Rabu 23 Mei akhirnya saya nonton Deadpool 2 terlebih kali ini nggak sendirian, soalnya bareng Mawar. Rencana untuk menontonnya sudah tertunda berhari-hari karena setiap sore selalu hujan, mau pergi siang, Mawar-nya ga bisa karena kerja. Alhasil musti terus bersabar walau pada akhirnya tetap aja kena hujan pas mau pulang.
Sebelum nonton, kami buka puasa dulu, rencananya ke tempat makan langganan yang enak dan pas di kantong tapi karna perginya telat, ga kebagian tempat. Ujung-ujungnya muter-muter ga jelas dan berakhir di kaepci.

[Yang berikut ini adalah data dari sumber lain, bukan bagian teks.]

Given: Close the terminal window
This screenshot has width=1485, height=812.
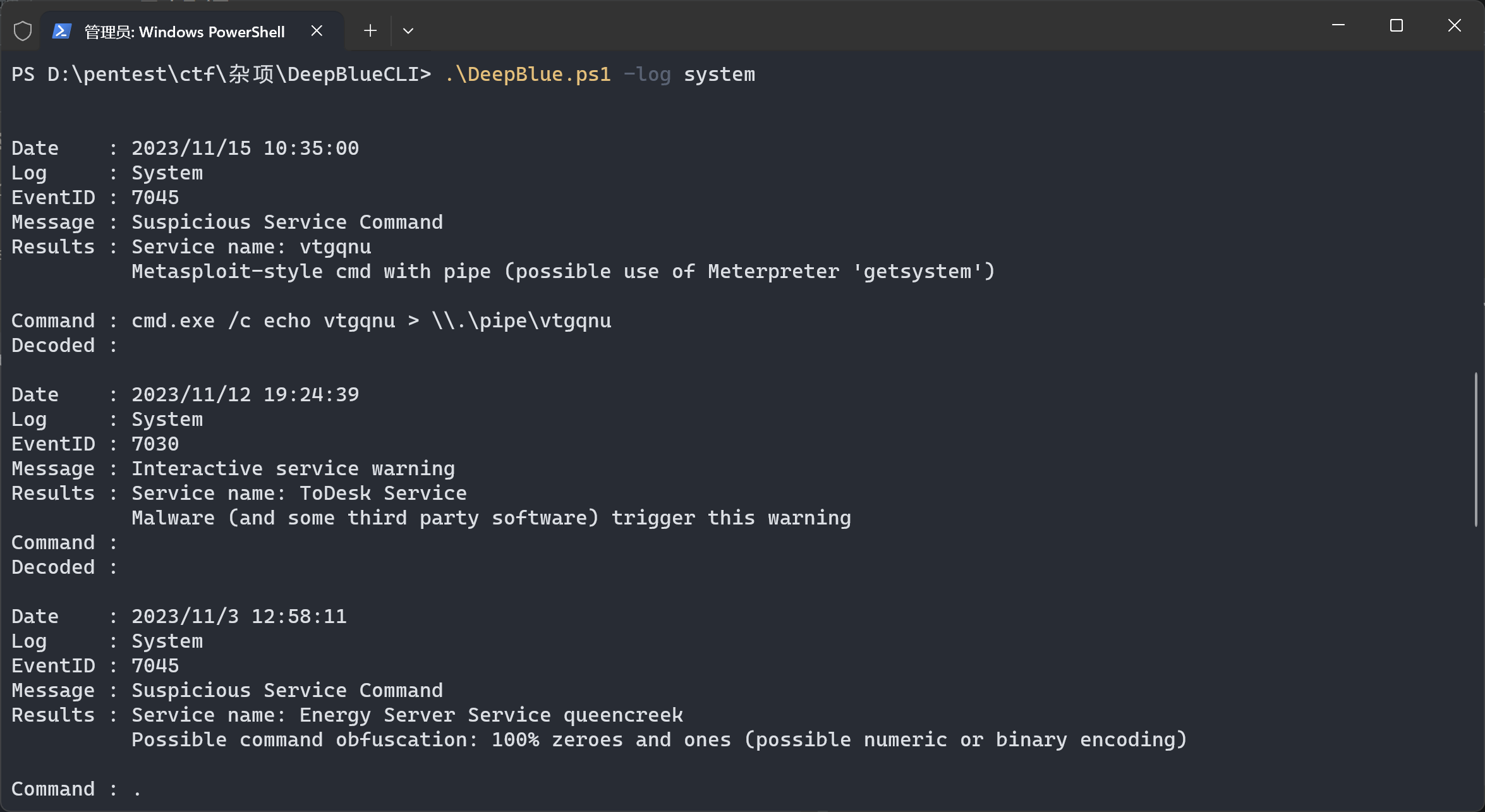Looking at the screenshot, I should tap(1455, 25).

Dan di sinilah penyesalan itu datang. Mungkin ini salah saya juga, yang ngeiyain semua saran-saran dari mbak kaepcinya tanpa bertanya. Mbaknya menawarkan paket berdua yang ternyata semua kena 97rb.

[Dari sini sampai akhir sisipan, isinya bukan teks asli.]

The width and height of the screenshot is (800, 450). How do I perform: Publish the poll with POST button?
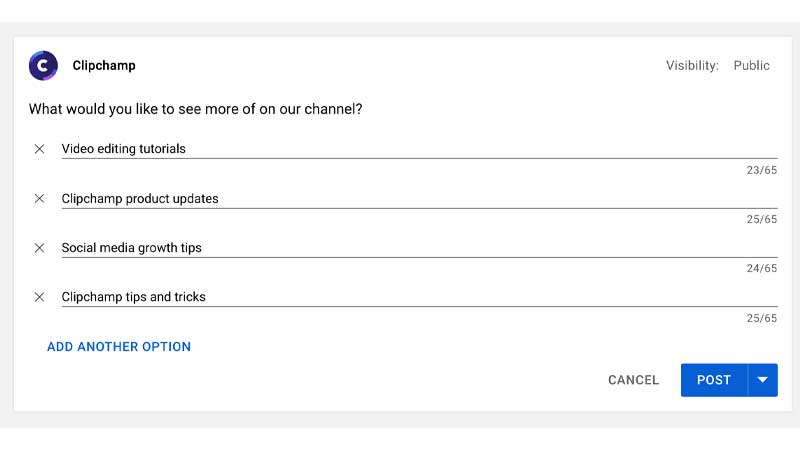tap(714, 380)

Sembilan puluh tujuh ribu sodara-sodara! Dan cuma dapat dua ayam+dua pepsi medium+eskrim+CD yang sama sekali nggak ada gunanya.
Ini, nih yang malesin dari kaepci. Mereka jualan CD. Bilangnya promo udah termasuk CD (kesannya dapat gratisan gitu) eh di struk tertulis harga CD nya 35k. Itu udah sama dengan satu porsi nasi ayam lagi tauk.

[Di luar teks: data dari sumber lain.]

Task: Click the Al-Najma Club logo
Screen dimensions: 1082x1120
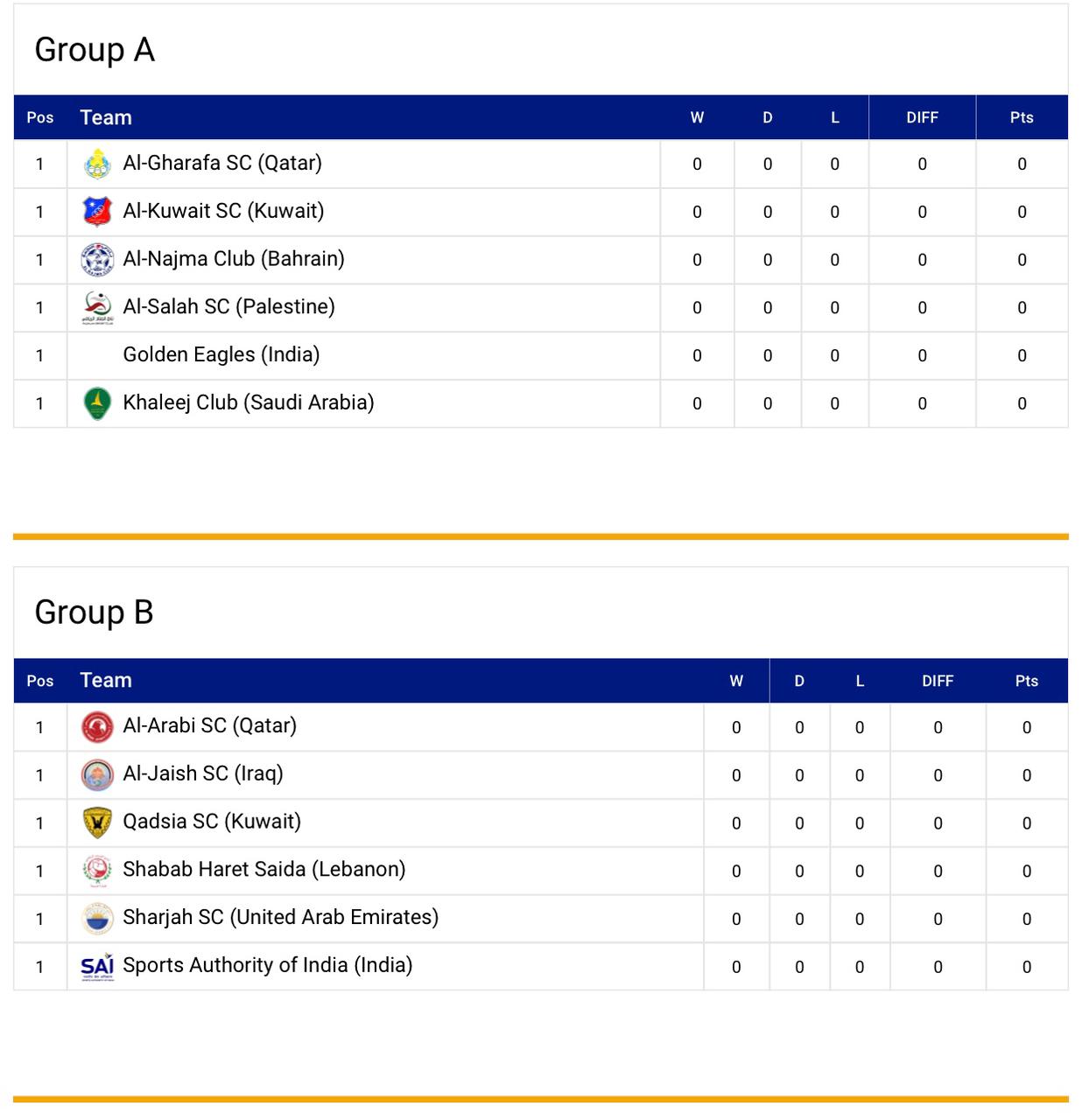Action: point(97,260)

Sebagai penganut 'makan enak harga murah' kami nyesel makan di sana. Kalau tahu bakal keluar duit segitu, mending makan di tempat bagus aja sekalian. Mungkin bakal dapat banyak jenis variasi makanannya. Nggak cuma ayam bersaus sambel doang.
Saking nyeselnya, Mawar menyuruh saya nyimpen struknya sebagai pengingat untuk nggak beli paketan promo lagi kalau ke kaepci.
Habis dari sana, kami cus nonton Deadpool. Untung saja ga kehabisan tiket jam 7. Karena kami datangnya telat sepuluh menit.
Untuk filmnya, duh seperti seri pertama, sukses bikin ngakak dan ngeri-ngeri sedap lihat pembunuhannya. Belum lagi di beberapa adegan bikin terharu, namun tetap saja berakhir dengan kelucuan.
Dibanding seri pertama, seri kali ini nggak sevulgar yang dulu, walau begitu, tetap saja ya buat ibu-ibu dan bapak-bapak yang punya anak dibawah umur, jangan kira semua film hero bisa ditonton bareng keluarga. Jangan coba-coba ngajak anak kecil anda nonton ini!
Hal seperti ini sering banget kejadian, udah tau film buat dewasa eh malah bawa anak. Ntar pas liat adegan dewasa dan sadis, malah filmnya yang disalahin.
Yang lebih parahnya mereka bikin petisi agar semua film disensor sampai benar-benar bersih buat anak-anak. Lalu apa kabarnya dengan kami para orang dewasa ini? (Halah)
Kadang heran juga sama orang yang nggak memperhatikan rating film. Contoh paling mainstream aja anime Crayon Shinchan. Walau bukan salah masyarakat, sih. Tapi salah yang nayangin. Di negara asalnya anime Shinchan tayang di jam malam--waktu untuk orang dewasa. Bukan untuk anak-anak. Tapi lucunya, di Indonesia, Shinchan adalah tontonan anak-anak.
Tapi meski begitu, emak saya di rumah sudah menyadarinya sedari awal, beliau sering bilang kalau Shinchan itu lucu tapi ucapan dan kelakuannya porno (lol)
Lalu anime lain seperti Naruto. Ini yang paling ngeselin. Banyak berita yang mengkambing-hitamkan Naruto atas peristiwa kekerasan yang dilakukan anak-anak. Hellow... Situ kira sinetron punya banyak nilai positif dan ga ada kekekarasan? Malah sinetron lebih berbahaya!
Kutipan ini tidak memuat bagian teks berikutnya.